• **WORK REQUIRED**
Scan the material that follows. Copy every line containing the word "dropdown".

• **MATERIAL SHOWN**
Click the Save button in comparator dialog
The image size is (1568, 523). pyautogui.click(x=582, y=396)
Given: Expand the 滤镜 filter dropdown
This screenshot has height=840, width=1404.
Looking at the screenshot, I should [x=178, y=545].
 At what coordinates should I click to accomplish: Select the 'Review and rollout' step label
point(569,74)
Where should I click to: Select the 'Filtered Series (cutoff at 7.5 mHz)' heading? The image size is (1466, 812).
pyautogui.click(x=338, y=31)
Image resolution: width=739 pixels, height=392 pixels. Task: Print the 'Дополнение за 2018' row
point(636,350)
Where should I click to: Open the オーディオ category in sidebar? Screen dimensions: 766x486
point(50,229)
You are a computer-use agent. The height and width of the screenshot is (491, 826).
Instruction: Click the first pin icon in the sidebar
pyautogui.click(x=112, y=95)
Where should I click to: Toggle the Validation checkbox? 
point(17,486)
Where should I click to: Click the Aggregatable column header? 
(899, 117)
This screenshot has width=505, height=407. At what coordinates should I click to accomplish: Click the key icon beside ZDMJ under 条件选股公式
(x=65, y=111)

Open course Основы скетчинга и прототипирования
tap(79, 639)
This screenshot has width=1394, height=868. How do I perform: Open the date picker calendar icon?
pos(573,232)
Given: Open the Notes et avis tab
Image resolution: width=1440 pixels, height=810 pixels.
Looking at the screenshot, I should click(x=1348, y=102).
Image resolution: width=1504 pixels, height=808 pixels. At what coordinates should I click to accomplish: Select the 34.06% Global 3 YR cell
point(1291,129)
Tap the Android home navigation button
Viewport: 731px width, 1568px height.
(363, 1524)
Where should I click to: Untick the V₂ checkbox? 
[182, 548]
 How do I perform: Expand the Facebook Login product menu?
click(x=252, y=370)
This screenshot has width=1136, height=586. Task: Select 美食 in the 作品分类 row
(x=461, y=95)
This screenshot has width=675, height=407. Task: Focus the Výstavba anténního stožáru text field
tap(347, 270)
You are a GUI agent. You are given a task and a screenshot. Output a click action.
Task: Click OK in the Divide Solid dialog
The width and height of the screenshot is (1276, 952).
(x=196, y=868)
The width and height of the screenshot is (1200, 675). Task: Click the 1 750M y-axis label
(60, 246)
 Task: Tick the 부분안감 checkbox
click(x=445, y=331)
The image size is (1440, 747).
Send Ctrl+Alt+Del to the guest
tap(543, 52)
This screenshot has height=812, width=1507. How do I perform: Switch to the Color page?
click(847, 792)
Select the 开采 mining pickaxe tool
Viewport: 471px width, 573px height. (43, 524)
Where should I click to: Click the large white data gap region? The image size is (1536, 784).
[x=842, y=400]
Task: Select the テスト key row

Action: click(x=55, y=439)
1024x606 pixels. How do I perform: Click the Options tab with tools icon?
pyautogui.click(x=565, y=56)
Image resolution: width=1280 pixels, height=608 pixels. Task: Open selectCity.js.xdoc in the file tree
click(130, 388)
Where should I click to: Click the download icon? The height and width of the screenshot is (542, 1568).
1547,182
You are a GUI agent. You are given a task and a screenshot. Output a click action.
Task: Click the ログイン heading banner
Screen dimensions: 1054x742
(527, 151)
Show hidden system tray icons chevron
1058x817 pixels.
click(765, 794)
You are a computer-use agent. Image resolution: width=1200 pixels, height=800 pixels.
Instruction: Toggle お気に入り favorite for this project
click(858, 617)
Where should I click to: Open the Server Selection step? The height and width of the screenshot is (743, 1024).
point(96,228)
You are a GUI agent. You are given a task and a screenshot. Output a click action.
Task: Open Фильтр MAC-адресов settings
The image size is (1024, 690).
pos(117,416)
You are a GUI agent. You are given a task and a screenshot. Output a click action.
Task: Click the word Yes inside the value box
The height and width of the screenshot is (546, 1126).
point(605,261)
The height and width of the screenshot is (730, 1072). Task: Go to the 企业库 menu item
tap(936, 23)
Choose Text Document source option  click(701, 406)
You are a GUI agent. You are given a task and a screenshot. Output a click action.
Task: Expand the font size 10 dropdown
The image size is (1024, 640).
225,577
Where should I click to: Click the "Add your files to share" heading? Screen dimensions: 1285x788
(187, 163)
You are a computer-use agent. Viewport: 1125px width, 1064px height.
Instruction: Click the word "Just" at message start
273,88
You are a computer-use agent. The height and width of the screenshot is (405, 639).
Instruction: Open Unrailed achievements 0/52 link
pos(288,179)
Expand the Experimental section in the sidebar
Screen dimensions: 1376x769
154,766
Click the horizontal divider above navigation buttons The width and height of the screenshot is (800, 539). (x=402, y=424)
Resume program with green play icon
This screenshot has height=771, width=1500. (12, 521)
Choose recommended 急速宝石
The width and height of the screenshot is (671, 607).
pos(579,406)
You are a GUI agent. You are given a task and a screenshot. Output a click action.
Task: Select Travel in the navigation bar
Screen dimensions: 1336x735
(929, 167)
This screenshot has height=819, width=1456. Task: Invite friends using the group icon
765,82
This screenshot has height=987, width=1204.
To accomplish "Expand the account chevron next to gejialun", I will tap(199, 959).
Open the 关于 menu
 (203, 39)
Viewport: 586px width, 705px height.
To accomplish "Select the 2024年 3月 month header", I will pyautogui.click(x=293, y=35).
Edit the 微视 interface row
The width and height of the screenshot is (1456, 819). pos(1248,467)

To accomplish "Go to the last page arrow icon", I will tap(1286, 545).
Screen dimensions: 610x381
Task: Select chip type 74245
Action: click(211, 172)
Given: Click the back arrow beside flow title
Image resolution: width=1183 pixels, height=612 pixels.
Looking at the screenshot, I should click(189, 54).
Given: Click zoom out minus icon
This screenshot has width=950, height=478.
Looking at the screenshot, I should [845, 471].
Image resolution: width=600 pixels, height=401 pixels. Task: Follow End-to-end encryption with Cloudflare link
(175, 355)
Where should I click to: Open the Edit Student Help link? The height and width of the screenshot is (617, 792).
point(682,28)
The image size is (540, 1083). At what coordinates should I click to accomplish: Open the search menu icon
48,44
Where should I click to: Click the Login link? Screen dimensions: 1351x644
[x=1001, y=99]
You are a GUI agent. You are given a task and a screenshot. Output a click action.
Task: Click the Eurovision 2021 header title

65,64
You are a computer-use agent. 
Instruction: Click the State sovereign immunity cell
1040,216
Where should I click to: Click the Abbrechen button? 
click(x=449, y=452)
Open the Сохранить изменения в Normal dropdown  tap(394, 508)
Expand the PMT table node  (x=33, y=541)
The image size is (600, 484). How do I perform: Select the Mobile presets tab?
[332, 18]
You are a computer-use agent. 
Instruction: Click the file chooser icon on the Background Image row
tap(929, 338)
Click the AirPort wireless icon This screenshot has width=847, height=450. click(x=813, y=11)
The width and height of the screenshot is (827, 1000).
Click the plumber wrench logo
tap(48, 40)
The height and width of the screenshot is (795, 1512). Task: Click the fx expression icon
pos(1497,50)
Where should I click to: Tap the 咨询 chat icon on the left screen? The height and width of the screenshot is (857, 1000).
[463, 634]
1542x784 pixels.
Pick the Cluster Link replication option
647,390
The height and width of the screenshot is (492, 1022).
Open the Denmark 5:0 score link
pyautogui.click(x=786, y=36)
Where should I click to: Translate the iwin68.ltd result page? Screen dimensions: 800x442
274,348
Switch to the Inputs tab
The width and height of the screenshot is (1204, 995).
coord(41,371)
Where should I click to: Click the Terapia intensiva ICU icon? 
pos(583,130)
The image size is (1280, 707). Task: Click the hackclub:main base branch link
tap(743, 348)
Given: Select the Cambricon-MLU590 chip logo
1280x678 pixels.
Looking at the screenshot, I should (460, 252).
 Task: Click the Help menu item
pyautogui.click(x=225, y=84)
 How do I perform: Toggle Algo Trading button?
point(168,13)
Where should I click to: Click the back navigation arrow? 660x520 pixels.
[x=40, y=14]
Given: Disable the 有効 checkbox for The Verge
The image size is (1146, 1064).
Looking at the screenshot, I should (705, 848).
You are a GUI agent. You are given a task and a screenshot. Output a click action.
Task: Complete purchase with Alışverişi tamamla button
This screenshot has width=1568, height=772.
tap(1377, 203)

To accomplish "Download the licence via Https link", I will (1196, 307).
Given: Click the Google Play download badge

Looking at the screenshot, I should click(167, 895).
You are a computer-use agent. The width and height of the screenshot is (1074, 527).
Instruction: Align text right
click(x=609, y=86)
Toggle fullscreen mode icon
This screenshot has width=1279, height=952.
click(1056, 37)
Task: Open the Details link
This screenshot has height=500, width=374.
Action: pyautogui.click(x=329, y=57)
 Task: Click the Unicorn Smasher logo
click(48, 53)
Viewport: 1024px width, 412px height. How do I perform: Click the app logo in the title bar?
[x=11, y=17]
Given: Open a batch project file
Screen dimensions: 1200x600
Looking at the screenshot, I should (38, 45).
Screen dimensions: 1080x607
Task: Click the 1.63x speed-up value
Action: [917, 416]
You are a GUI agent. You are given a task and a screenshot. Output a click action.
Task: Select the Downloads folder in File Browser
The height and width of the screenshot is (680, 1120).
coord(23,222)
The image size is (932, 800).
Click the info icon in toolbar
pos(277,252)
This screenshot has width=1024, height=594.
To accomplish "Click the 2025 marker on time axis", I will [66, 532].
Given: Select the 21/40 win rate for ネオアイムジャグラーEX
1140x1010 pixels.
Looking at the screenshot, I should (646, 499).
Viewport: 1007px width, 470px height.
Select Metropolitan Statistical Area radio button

• **SOLUTION TO THE PROBLEM**
Given: Expand the 滤镜 filter dropdown
Task: Expand the font size 10 dropdown
Open the Сохранить изменения в Normal dropdown  tap(394, 508)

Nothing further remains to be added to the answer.